■ DATA SHOWN ■
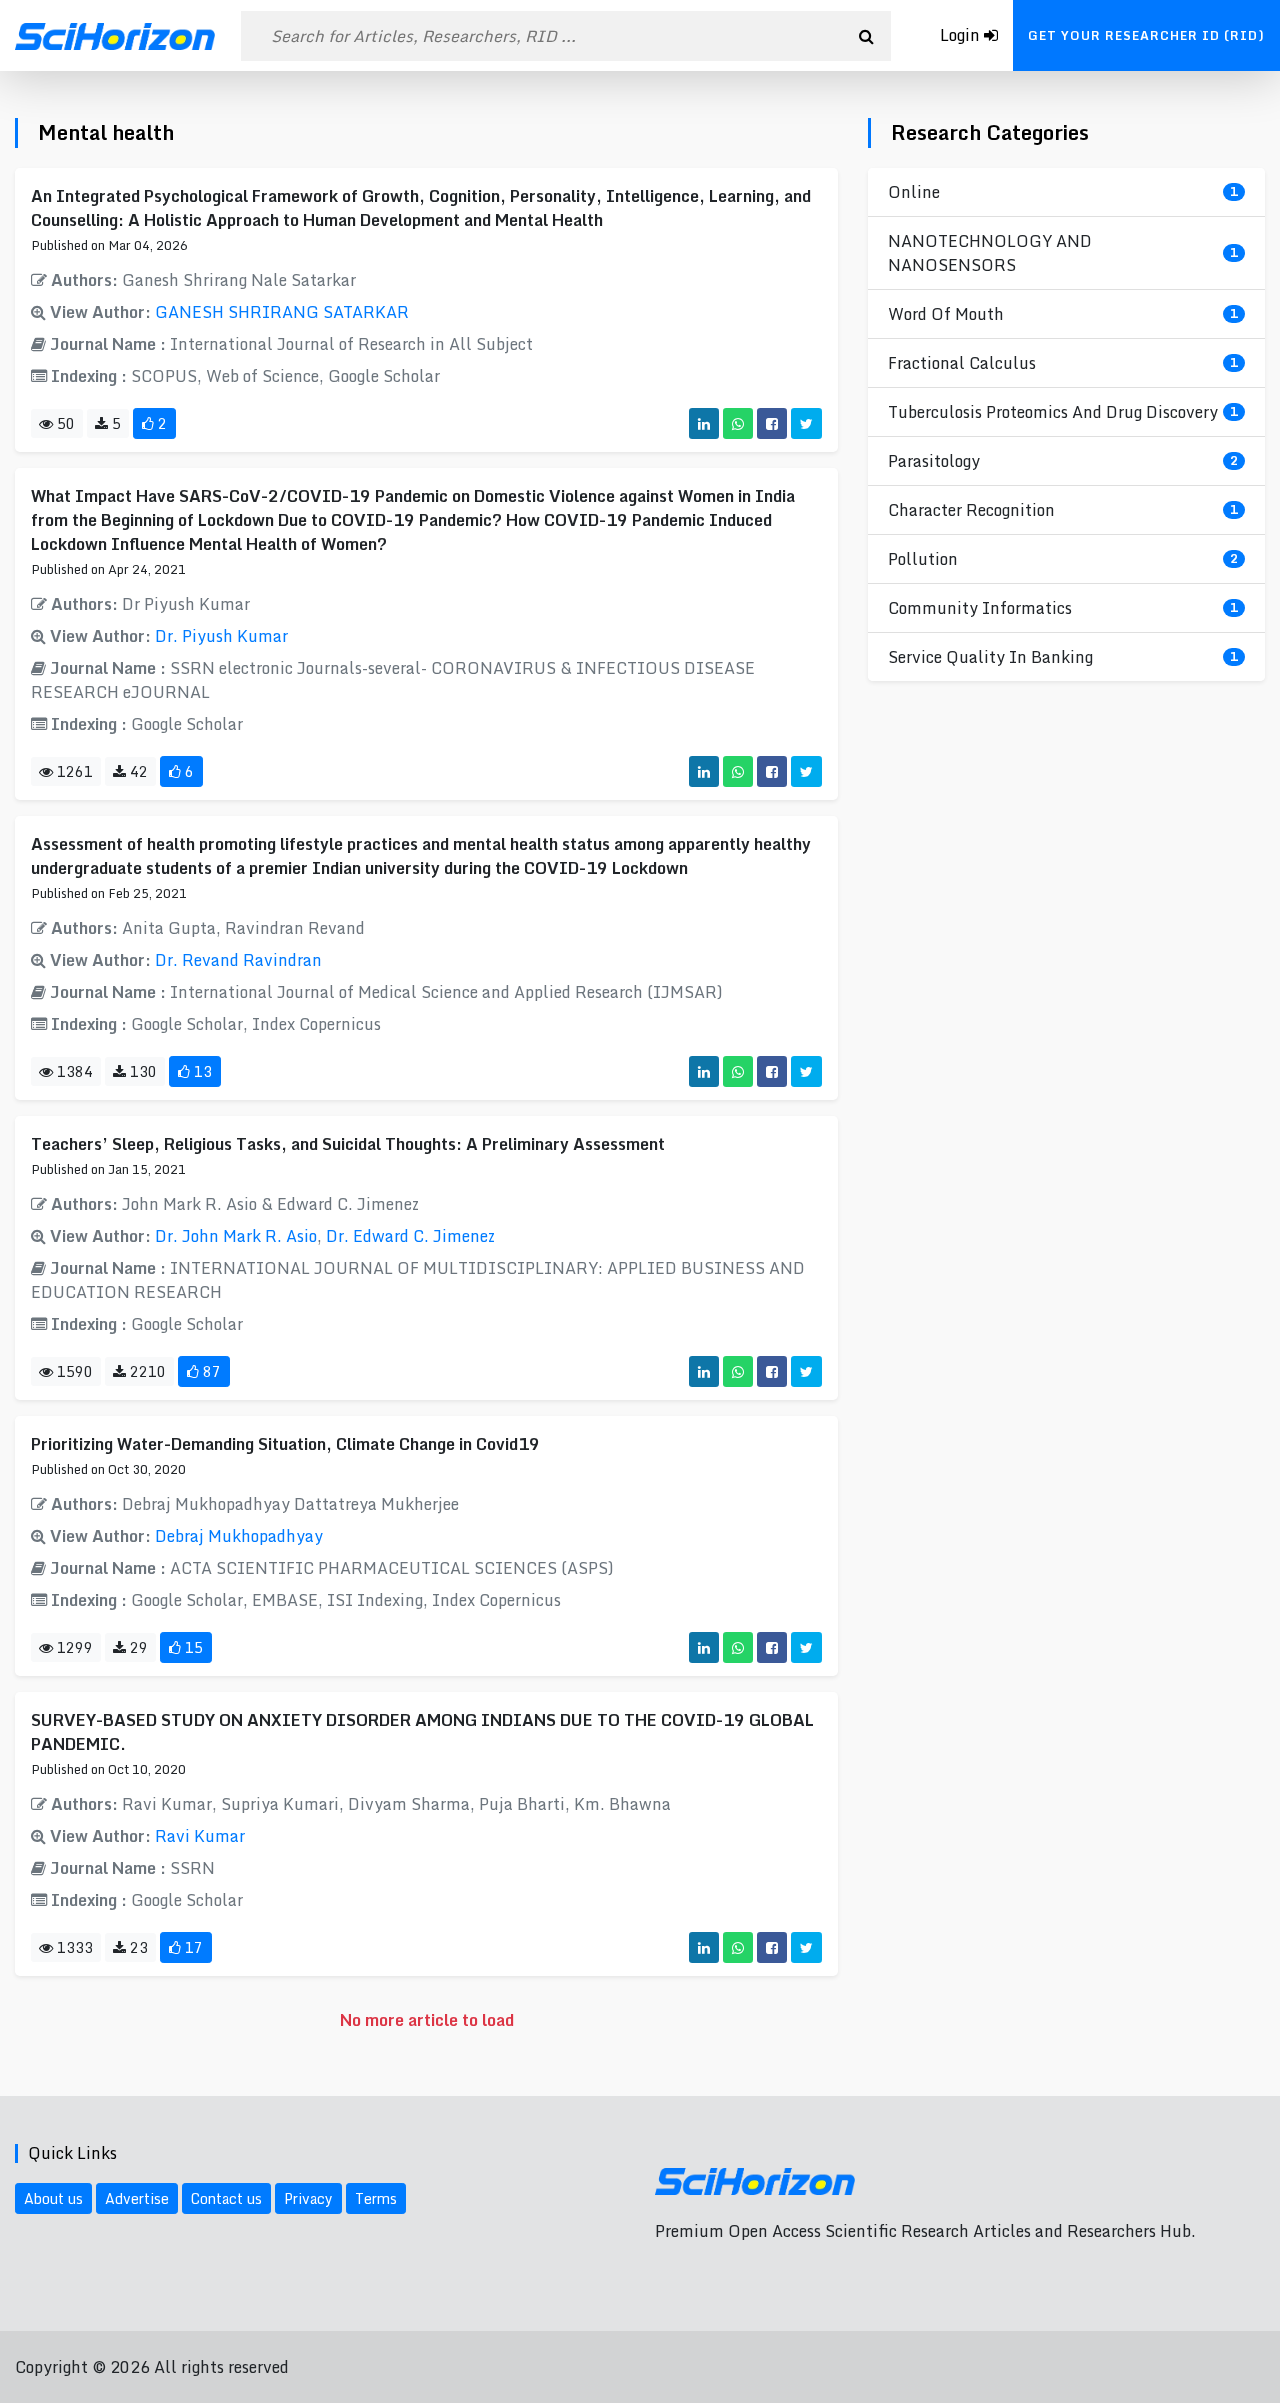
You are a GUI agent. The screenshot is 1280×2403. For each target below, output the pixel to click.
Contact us (226, 2198)
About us (53, 2198)
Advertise (137, 2198)
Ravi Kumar (200, 1836)
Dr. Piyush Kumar (221, 636)
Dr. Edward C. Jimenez (410, 1236)
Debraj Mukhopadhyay (239, 1536)
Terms (376, 2198)
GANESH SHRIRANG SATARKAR (282, 312)
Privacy (308, 2198)
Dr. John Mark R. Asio (236, 1236)
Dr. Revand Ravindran (238, 960)
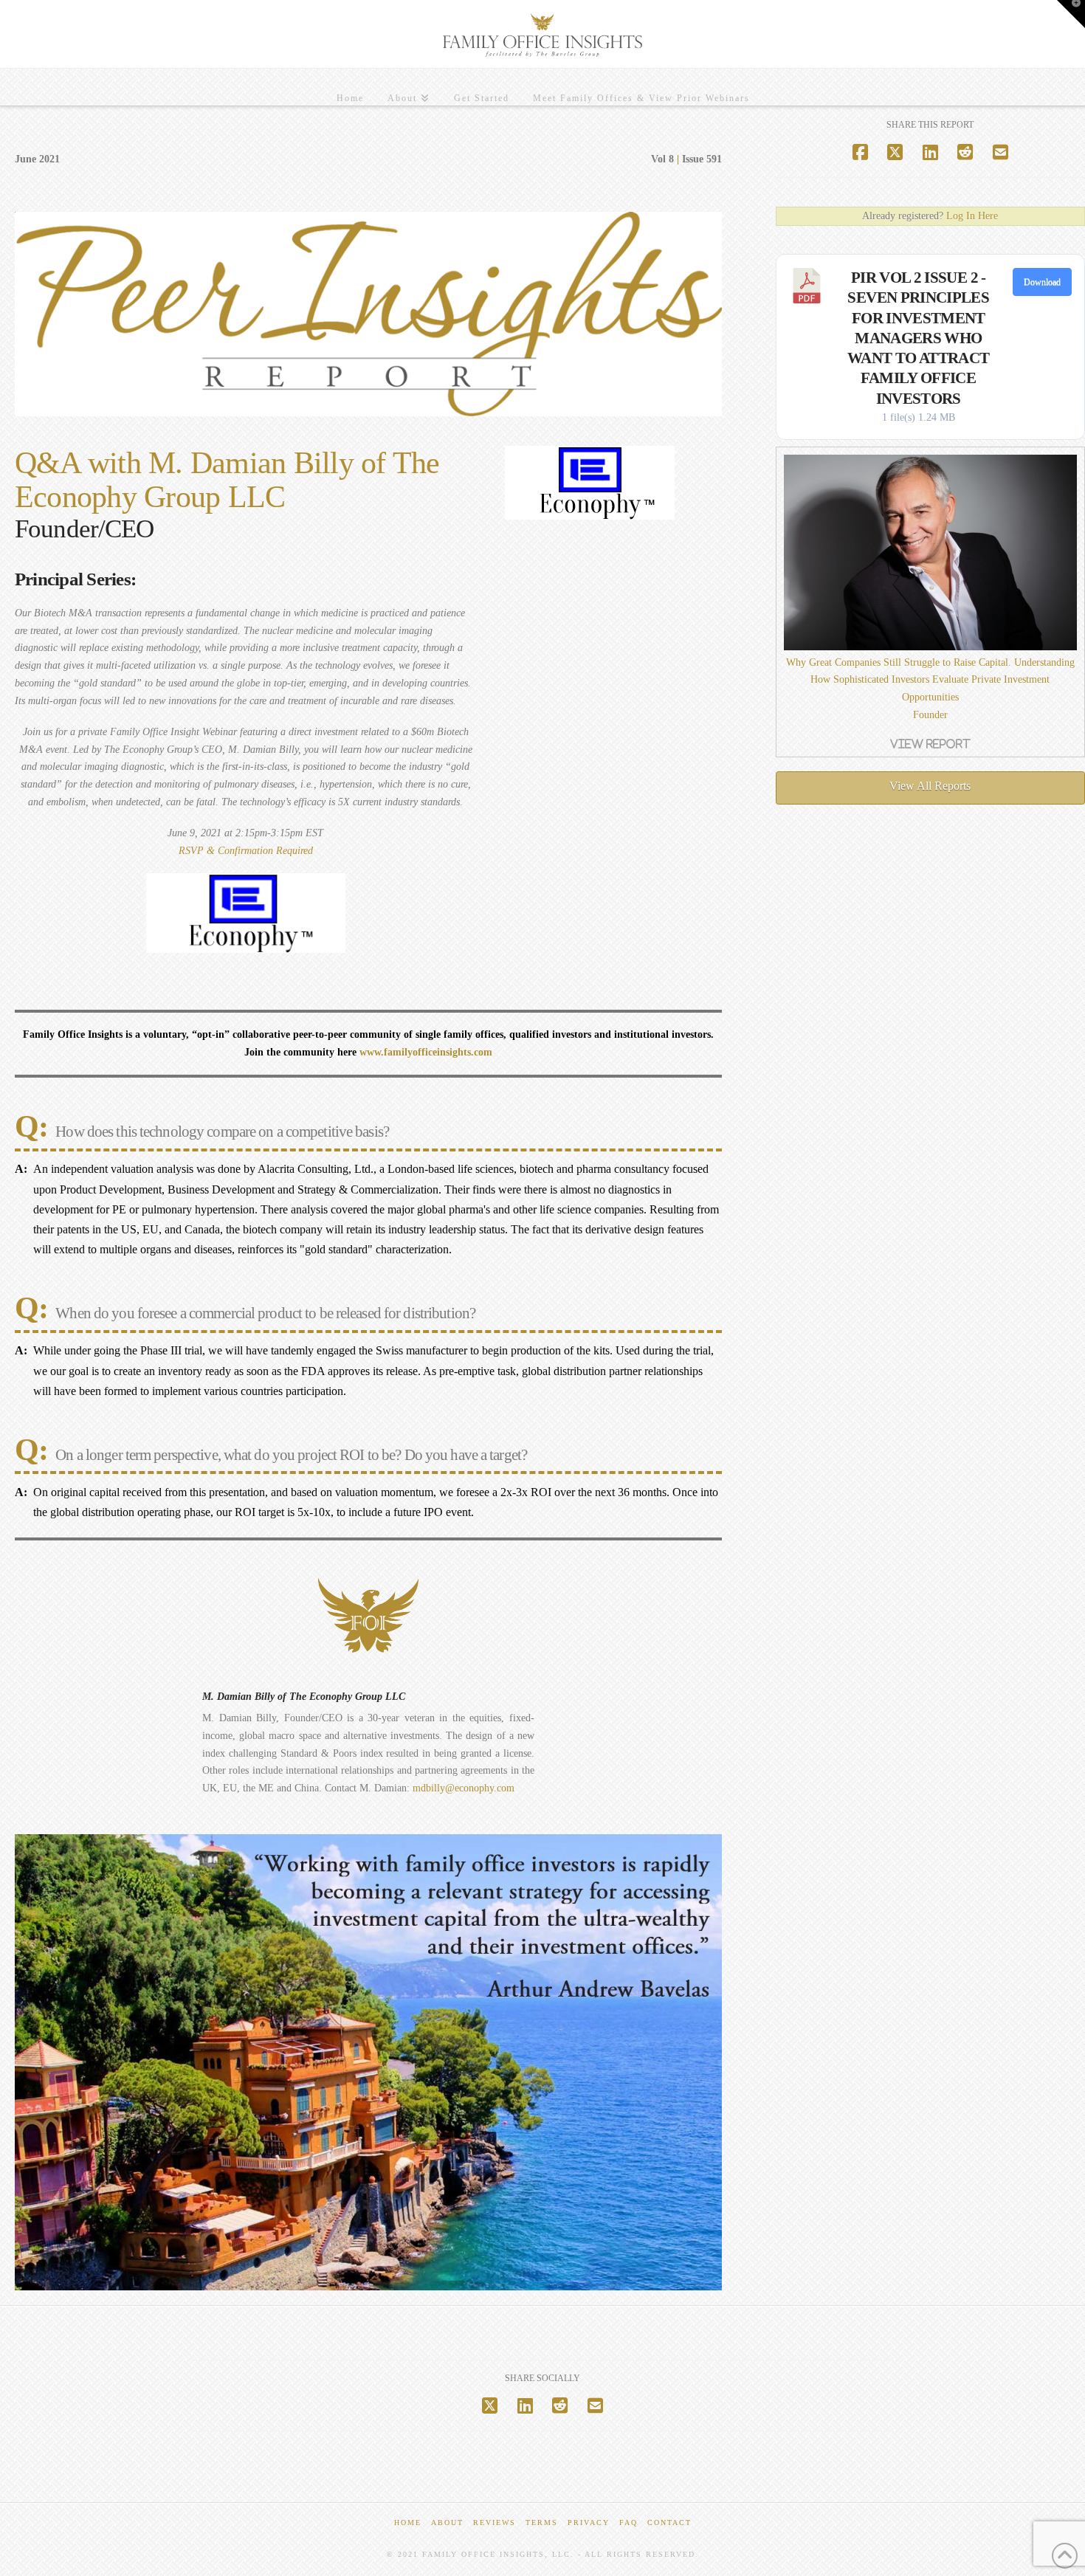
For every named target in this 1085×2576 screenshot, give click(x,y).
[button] (1071, 14)
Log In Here (972, 215)
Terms (542, 2522)
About (447, 2522)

■ EXERCISE BRIEF ■
Go through the entries above and report every line in which the word "click" appears.

■ FINISHED TASK ■
You are a GUI agent. The screenshot is 1280×2403. For each target below, output the pixel to click.
For every named target in this 1085×2576 screenshot, give click(x,y).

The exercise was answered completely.